We arrived at something called AMOEBA (A Multi- Directional Optimum Ecotope-based Algorithm) which efficiently finds statistically significant, irregularly-shaped clusters in mapped patterns of independent and dependent variables. Concomitantly, in the early 1990s, under the leadership of Manfred Fischer of Vienna, three us, Manfred, Bill Williams of Oxford and I launched a new journal, Geographical Systems (which later became the Journal of Geographical Systems). The journal emphasizes theoretical and empirical contributions to spatial analysis. It remains a strong, high-level journal nearly 20 years after its birth.
It finally struck me that if this work were to be situated in applied fields I would have to become involved with groups studying such things as the spatial distributions of crime and disease. At first I worked in crime analysis and then when Amy Morrison, an epidemiologist now at UCDavis, got in touch with me, my focus became infectious diseases, and in particular dengue fever. This work took me to Puerto Rico, Peru, and Thailand. Much of our statistical work is aimed at finding ways to control the spread of the disease. My role has been to identify any statistically significant spatial patterns of disease transmission. This work continues but has been expanded to the study of the environmental factors responsible for varying levels of women’s health in Accra, Ghana.
Throughout my academic life, I took every opportunity to spread the word of the importance of spatial analysis.
Among other venues in which I instructed were summer institutes. For a number of years in the early 2000s, I worked with Mike Goodchild and Don Janelle teaching graduate students and faculty from around the world about spatial analysis. I note with pleasure that many of these young scholars have gone on to become fine faculty members in prestigious institutions.
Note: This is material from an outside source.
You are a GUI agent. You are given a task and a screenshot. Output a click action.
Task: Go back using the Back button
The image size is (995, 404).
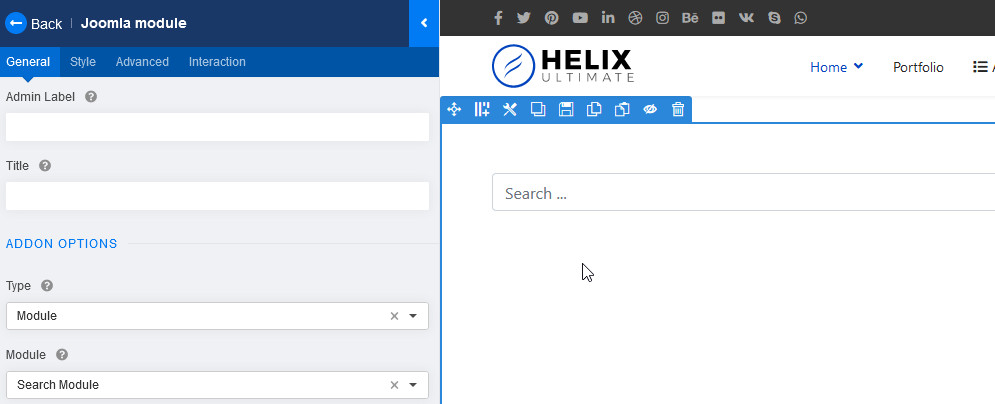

Along the way, I had come to a number of crossroads. Especially when I found questions difficult to answer, I asked myself: Should I continue in this field of spatial analysis or seek administrative responsibilities or work in less challenging occupations? At Illinois, I gave the administrative route a try only to become frustrated with the politics of the university. My colleagues in regional science made it easy for me to come “home.” Fortunately for me because I happened to be in the right place at the right time, the challenges of spatial analysis became for me what may be called routine activity, activity that promoted intellectual stimulation and curiosity and brought me into contact with truly outstanding scholars and practitioners.